The palace of Hhabhezur was also of polished scarlet coral, but decorated with gold scales, smelted, so the story went, from the gold sunk with ten thousand ships. A rank of crystal pillars supported the porch of the palace, which was some seventy feet up from the “street.” In each of these pillars were embedded the fossilized figments of the ocean, marvelous shells, sea dragons, surreal vegetation.

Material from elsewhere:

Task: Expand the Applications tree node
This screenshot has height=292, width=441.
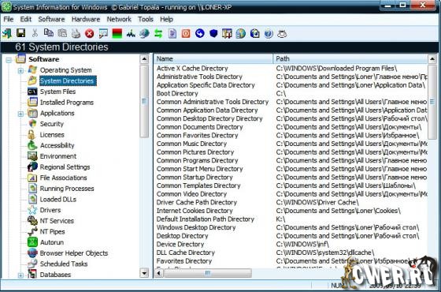Action: pos(20,114)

Hhabaid’s carriage drove within the palace. Here she checked their career by use of the net and bits, and ordered her attendants by gesture to veil the team of fry and stable them. She then conducted Zhirem to a vast chamber without a ceiling. All about, gold pipes sent up into the water a constant stream of perfumed dye of several colors, which subtly patterned and scented the sea inside the room. Near the room’s farther end was an enormous closed crystal tank mounted on four bronze turtles. In this tank Zhirem was amazed to see birds flying about among the flowers and foliage of dry land. A bubbling at the tank’s four corners and a hissing in and out at the mouths of the bronze turtles, gave some idea of an apparatus for drawing air from water—even as his own lungs and the lungs of his hostess-captor were doing. He assumed the closed tank to be filled with the gases of earth, and that the birds flew there as, in a room in the world above, fish might swim in a pool.
The king entered, Hhabhezur. He was another proof that, though they preyed upon men, his people were humanly descended, for he showed signs of age, and his wickedness was drawn in lines about his mouth. For coloring he was not exactly of his daughter’s shade but swarthier, and his hair blue-sable, and all of him weighted with his stolen gold and his robes thick with it. Courtiers followed him, blue-haired and blue-eyed they were, and two or three brought their hunting dogs with them, slim blue swordfish on leashes.
Hhabaid spoke to her father in the tongue of Sabhel. That she had sent word before her of the mysterious stranger was obvious.